====== Data listing
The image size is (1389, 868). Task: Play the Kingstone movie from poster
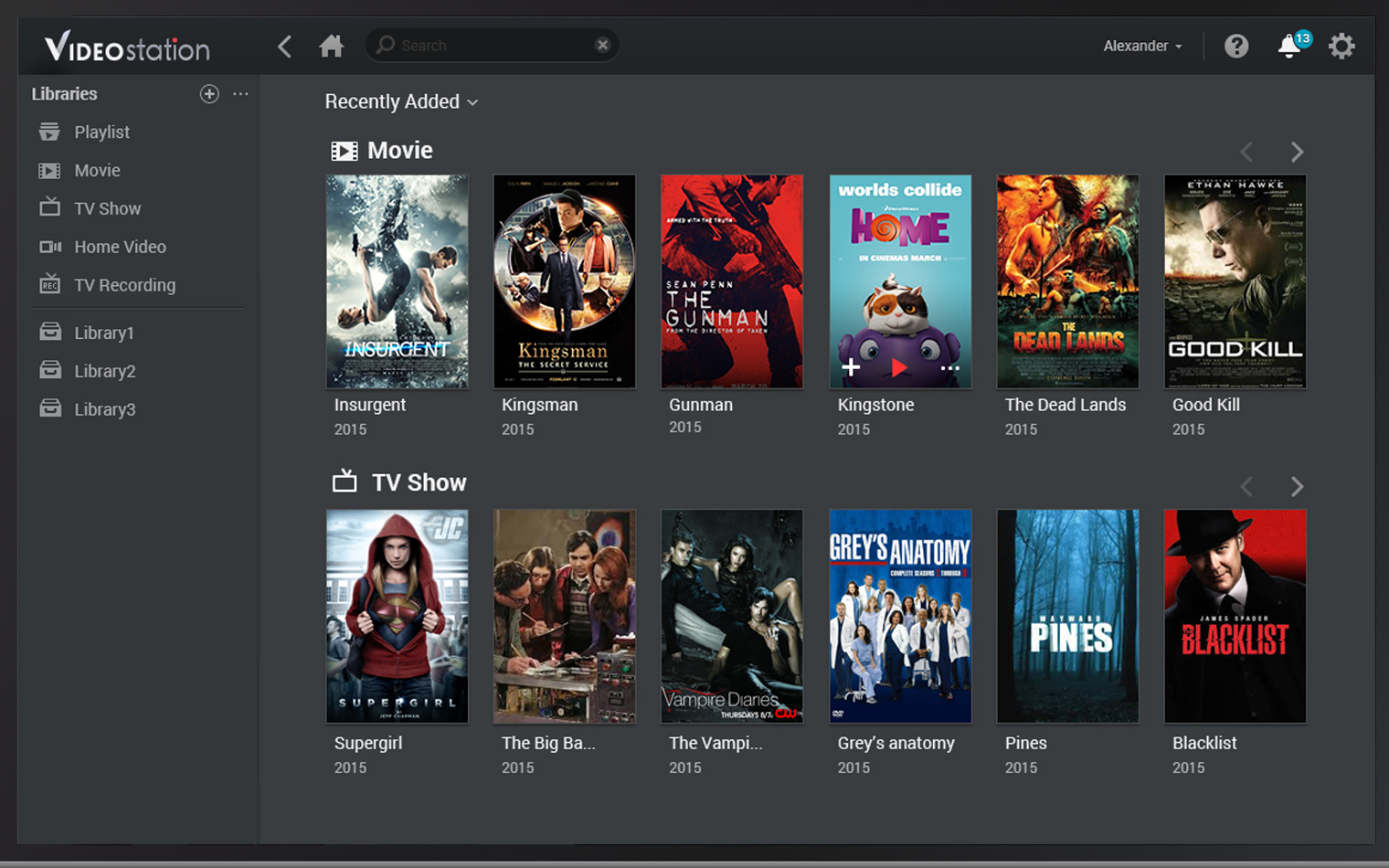point(899,367)
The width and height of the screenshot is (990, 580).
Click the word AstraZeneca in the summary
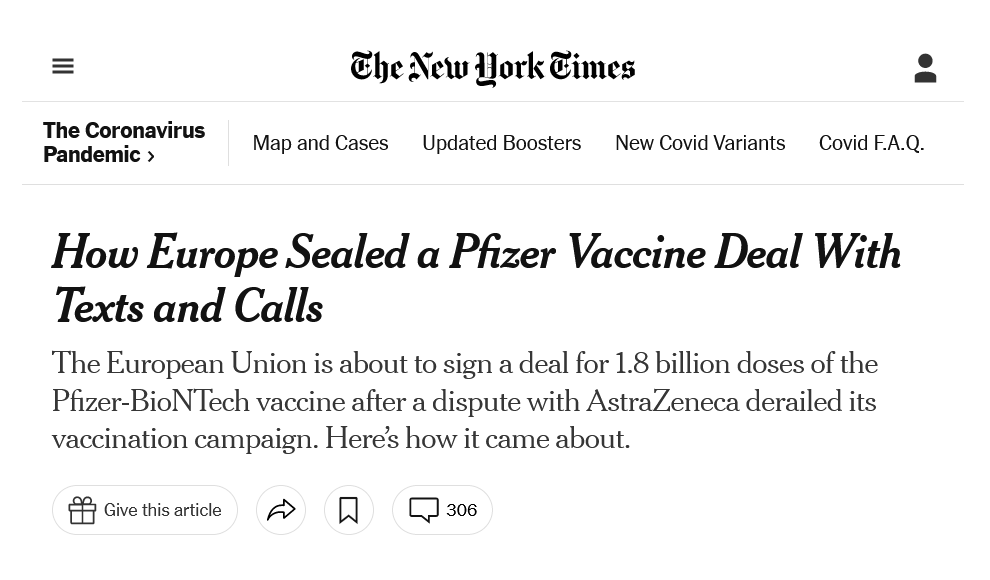(x=661, y=402)
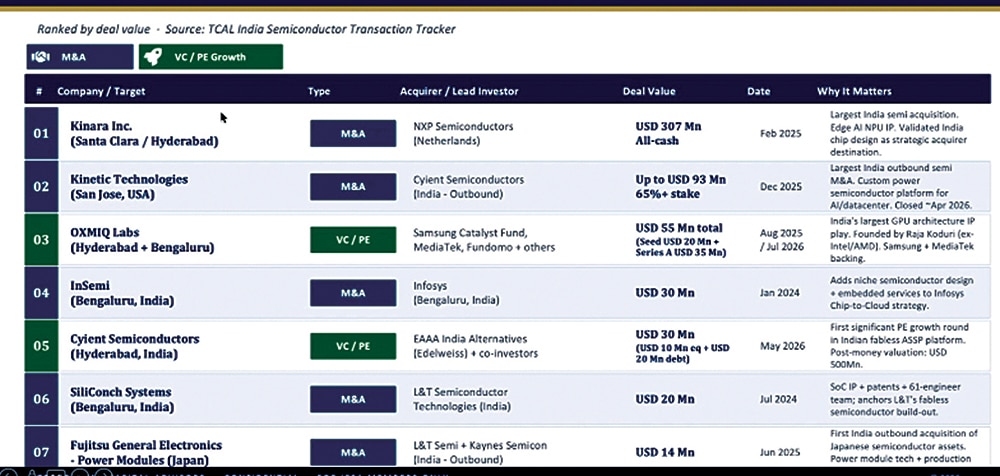The width and height of the screenshot is (1000, 476).
Task: Select SiliConch Systems company name
Action: pyautogui.click(x=121, y=392)
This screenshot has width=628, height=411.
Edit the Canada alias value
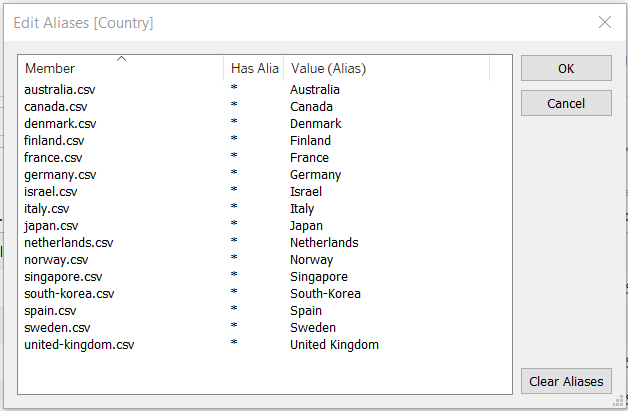click(311, 107)
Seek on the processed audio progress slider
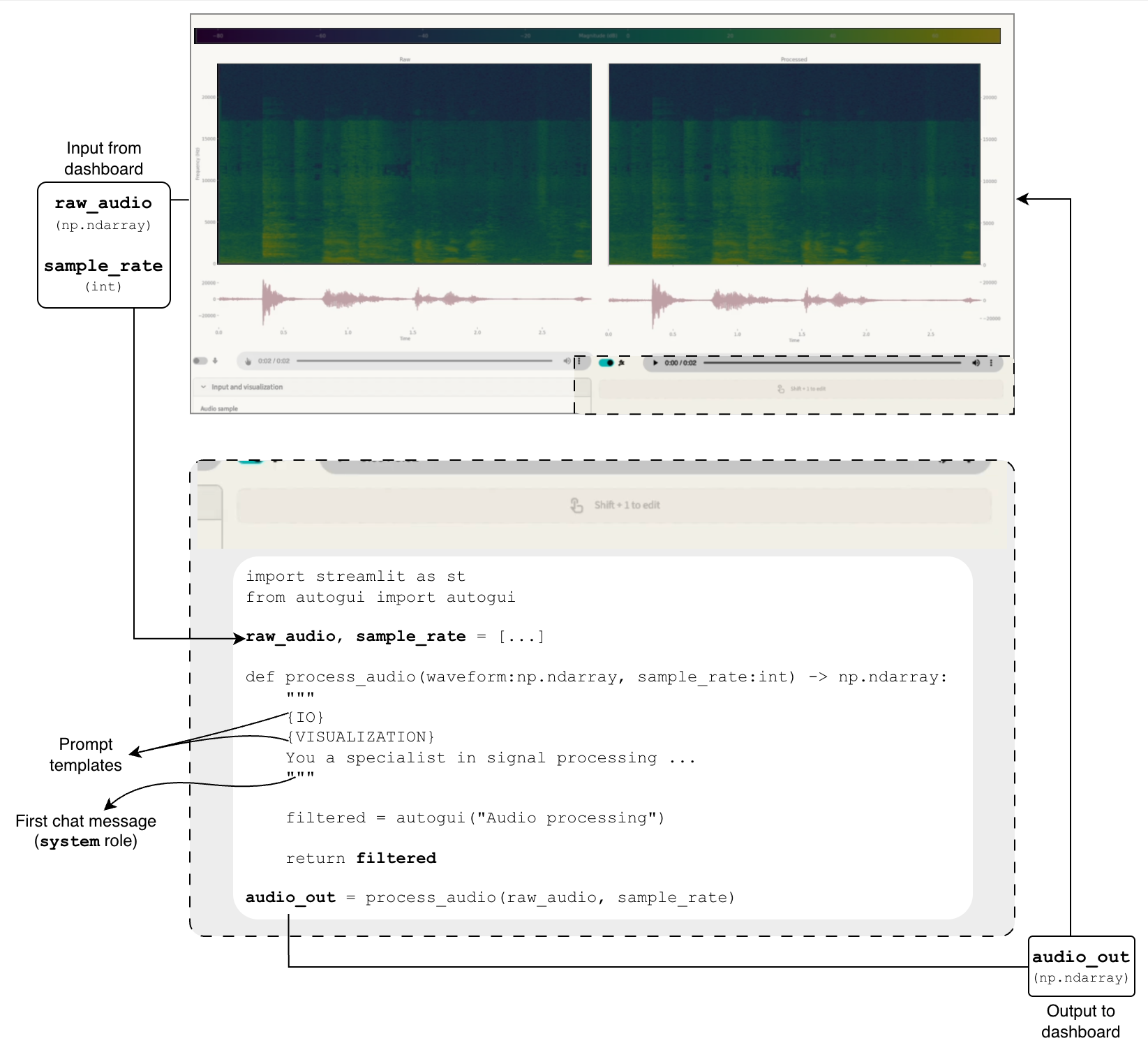1148x1057 pixels. (832, 363)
============
▸ Activity: The listing above must be repeated exactly. Its pictures are not part of the copy.

▸ Solution:
The image size is (1389, 868). Task: Play the Kingstone movie from poster
point(899,367)
The width and height of the screenshot is (990, 580).
Click the word AstraZeneca in the summary
(x=661, y=402)
The width and height of the screenshot is (1000, 476).
Task: Select SiliConch Systems company name
Action: pyautogui.click(x=121, y=392)
This screenshot has width=628, height=411.
Edit the Canada alias value
click(311, 107)
Seek on the processed audio progress slider
1148x1057 pixels. (832, 363)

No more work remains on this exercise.